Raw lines
********************
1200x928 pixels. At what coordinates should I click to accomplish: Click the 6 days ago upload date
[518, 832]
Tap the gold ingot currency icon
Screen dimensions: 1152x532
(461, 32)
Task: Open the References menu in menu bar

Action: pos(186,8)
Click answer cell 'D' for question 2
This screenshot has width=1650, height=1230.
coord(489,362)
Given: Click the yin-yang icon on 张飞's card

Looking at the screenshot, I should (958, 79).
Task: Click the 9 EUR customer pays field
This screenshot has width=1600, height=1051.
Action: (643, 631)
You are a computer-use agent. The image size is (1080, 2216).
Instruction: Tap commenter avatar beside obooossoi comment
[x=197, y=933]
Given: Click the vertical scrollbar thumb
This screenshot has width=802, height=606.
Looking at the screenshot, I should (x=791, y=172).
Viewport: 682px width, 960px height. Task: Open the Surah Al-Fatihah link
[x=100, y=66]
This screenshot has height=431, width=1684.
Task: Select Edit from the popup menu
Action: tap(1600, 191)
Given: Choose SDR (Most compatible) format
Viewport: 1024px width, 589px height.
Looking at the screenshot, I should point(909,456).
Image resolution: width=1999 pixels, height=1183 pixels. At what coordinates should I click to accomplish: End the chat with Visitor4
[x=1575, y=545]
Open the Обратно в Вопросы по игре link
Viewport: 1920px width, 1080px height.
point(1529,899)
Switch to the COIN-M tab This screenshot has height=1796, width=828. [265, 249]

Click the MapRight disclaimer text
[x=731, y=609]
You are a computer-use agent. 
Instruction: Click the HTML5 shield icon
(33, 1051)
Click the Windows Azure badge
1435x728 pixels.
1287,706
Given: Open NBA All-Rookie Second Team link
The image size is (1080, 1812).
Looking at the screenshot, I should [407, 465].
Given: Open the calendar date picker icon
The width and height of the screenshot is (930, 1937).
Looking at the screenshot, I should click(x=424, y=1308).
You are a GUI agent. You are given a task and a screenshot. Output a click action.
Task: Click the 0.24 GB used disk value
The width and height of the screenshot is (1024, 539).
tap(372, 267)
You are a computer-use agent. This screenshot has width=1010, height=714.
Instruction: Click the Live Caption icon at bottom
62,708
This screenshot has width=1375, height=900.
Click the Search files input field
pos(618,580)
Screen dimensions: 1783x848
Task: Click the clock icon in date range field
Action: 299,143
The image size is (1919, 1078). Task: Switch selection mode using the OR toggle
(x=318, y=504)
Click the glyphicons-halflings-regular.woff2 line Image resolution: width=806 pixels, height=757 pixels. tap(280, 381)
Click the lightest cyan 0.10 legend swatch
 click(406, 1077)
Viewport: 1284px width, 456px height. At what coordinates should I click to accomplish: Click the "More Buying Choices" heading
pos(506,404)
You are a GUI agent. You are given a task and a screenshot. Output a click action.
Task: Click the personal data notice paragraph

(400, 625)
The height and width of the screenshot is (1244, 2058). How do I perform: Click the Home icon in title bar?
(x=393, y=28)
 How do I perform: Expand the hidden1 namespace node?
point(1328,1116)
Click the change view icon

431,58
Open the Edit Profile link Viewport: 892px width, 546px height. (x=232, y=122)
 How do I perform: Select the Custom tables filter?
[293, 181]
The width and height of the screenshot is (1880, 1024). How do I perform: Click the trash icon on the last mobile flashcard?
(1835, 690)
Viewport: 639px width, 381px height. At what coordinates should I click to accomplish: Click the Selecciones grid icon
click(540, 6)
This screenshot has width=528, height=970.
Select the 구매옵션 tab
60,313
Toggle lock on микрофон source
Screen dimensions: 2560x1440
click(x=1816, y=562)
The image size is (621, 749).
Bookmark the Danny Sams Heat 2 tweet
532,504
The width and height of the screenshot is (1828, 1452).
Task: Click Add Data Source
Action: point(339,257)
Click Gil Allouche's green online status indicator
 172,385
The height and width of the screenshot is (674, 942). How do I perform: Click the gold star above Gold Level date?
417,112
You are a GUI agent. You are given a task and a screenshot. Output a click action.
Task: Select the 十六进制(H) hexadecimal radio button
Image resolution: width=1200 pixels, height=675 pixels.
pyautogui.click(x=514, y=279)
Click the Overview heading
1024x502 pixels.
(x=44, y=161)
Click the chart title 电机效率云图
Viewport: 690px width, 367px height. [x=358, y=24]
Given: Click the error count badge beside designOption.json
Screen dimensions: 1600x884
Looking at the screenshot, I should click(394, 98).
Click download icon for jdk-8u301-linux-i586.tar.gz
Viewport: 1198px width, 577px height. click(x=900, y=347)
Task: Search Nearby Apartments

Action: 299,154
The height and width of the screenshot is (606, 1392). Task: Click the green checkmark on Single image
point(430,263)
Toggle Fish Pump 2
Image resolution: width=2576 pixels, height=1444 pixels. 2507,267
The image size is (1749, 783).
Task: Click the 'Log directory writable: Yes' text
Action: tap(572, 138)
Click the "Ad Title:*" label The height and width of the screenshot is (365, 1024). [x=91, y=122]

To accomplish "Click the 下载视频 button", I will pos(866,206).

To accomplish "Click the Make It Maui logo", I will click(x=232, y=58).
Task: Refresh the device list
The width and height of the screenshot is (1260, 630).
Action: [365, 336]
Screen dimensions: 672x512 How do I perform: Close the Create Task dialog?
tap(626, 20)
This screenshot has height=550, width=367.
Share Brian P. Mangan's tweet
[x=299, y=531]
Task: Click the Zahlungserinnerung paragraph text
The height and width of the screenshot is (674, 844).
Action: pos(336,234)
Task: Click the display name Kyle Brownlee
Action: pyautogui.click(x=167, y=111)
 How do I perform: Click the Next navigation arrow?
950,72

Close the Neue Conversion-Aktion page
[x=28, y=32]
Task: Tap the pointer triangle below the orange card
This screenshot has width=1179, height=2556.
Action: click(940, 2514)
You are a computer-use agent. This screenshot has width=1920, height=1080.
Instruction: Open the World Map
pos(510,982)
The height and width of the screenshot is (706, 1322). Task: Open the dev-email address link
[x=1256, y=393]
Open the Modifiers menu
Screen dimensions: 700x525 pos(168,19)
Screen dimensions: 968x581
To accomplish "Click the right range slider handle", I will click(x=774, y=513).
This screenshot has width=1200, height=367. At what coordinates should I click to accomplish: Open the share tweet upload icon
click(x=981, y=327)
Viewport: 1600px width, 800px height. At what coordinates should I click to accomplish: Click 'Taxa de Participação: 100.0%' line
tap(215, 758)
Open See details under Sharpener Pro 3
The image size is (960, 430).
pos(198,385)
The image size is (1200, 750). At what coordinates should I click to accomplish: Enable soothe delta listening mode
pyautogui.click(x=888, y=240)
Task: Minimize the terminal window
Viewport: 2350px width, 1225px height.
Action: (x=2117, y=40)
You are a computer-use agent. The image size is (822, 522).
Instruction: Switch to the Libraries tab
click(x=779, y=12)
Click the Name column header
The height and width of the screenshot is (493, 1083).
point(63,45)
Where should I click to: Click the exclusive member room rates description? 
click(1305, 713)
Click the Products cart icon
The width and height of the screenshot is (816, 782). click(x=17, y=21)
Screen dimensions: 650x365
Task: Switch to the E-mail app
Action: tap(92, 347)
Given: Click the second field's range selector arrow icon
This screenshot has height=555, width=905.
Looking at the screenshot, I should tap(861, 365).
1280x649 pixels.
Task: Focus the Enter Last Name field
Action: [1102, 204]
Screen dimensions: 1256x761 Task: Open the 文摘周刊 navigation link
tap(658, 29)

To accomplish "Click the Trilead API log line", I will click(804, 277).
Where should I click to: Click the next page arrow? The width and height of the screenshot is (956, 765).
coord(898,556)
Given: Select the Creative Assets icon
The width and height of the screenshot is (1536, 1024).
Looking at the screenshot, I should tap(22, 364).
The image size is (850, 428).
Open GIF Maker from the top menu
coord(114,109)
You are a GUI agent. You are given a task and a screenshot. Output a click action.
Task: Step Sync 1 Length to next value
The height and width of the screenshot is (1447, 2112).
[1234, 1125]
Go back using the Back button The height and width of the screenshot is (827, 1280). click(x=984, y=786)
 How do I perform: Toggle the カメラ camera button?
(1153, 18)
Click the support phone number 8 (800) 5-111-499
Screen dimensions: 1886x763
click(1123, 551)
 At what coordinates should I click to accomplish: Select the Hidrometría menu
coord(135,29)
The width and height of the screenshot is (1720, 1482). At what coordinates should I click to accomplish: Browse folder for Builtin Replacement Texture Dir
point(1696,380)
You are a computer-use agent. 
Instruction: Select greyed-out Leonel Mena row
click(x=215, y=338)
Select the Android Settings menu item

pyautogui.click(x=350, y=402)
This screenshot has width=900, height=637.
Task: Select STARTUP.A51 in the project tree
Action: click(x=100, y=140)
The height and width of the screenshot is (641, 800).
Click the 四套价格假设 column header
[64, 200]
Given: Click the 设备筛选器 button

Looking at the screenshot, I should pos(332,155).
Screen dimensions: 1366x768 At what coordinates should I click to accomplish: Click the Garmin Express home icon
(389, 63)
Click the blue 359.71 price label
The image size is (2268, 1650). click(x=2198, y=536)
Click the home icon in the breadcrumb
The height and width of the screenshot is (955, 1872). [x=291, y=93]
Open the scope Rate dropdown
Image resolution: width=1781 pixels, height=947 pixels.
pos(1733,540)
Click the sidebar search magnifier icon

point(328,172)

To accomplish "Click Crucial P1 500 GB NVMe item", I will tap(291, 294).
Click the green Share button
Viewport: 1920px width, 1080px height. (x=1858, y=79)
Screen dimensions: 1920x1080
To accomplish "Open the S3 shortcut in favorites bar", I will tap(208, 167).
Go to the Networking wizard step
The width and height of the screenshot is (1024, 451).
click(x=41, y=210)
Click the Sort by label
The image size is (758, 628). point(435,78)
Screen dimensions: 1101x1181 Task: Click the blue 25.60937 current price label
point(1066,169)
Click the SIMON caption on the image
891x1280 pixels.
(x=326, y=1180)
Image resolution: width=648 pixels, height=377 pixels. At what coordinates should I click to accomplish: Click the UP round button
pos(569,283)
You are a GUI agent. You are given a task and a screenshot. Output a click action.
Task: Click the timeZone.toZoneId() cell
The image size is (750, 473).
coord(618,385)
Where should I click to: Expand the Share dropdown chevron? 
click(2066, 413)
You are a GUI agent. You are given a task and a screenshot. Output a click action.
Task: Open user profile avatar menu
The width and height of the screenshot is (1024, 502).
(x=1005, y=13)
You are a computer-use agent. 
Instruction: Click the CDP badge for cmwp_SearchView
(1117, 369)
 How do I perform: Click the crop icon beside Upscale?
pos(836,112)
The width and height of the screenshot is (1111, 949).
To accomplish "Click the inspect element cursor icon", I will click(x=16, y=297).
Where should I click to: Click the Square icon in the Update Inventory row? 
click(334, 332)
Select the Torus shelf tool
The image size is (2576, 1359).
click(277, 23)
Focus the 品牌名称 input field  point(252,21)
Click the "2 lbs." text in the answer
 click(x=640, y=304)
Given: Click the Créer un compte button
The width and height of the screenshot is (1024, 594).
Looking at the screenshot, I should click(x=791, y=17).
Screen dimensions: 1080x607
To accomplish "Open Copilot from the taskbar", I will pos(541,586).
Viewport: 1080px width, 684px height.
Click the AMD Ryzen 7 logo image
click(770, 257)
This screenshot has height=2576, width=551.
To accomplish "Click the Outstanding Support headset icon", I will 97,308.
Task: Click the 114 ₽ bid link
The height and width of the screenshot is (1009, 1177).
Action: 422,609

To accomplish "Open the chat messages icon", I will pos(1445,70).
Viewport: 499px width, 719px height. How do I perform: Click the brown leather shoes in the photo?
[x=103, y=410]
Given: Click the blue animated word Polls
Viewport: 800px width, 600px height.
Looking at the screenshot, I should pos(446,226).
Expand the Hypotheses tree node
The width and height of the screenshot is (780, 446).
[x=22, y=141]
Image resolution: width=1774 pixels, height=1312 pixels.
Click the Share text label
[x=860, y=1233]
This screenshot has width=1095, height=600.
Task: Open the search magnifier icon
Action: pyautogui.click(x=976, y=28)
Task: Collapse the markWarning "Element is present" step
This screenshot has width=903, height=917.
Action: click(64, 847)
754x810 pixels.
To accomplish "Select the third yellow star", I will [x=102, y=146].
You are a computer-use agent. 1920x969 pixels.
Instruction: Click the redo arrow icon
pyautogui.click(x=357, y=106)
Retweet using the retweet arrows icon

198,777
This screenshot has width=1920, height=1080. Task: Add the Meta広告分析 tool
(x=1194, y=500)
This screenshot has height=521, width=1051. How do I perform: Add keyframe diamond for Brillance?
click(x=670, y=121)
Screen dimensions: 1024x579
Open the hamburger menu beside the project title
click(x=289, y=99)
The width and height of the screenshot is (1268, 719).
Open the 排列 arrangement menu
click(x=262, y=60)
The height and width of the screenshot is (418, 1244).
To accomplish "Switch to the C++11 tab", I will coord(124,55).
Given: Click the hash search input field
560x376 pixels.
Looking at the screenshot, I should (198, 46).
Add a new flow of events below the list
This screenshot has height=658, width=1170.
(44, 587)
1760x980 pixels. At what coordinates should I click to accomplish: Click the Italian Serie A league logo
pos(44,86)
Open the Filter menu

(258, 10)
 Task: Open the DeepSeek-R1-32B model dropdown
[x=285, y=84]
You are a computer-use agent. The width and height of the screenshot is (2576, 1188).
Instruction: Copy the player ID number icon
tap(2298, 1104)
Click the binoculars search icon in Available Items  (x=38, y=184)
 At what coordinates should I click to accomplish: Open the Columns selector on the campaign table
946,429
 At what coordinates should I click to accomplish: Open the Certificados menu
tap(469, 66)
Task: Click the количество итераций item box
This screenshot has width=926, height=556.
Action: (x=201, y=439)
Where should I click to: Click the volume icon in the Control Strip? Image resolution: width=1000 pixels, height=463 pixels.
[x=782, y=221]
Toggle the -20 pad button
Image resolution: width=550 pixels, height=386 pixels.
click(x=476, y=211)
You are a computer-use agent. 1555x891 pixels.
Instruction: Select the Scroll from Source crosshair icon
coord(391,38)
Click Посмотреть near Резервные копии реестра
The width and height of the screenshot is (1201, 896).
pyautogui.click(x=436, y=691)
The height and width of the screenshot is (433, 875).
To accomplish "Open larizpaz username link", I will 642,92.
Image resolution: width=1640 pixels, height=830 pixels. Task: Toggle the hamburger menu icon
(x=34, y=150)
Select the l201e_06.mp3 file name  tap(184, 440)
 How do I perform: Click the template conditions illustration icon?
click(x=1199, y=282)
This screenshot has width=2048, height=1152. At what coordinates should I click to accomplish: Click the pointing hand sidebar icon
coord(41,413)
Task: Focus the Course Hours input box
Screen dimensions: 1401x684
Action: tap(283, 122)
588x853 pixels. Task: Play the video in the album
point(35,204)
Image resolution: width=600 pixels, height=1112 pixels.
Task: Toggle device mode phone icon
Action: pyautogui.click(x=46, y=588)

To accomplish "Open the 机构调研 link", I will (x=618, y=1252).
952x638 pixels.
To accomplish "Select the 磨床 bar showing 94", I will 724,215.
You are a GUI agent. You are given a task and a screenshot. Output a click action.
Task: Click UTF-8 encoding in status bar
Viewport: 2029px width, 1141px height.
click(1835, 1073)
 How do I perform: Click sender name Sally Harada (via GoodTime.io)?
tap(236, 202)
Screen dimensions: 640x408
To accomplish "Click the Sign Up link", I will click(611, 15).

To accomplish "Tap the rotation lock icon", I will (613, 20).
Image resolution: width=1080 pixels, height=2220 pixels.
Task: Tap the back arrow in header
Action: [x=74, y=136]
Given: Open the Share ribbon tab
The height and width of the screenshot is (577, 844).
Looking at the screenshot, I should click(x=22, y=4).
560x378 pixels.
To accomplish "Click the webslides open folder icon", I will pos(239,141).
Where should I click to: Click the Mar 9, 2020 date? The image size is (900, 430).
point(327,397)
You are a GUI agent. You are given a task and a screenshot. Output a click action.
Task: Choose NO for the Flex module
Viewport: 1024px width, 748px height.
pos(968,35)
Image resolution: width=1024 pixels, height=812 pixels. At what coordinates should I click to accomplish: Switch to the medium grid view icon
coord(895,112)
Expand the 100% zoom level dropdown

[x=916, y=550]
********************
▸ **DIRECTIVE**
Find each line above that contains the string "field" with the same capitalization, and copy those lines.

▸ **SOLUTION**
Task: Click the 9 EUR customer pays field
Click the Search files input field
Task: Click the clock icon in date range field
Given: Click the second field's range selector arrow icon
Task: Focus the Enter Last Name field
Focus the 品牌名称 input field  point(252,21)
Given: Click the hash search input field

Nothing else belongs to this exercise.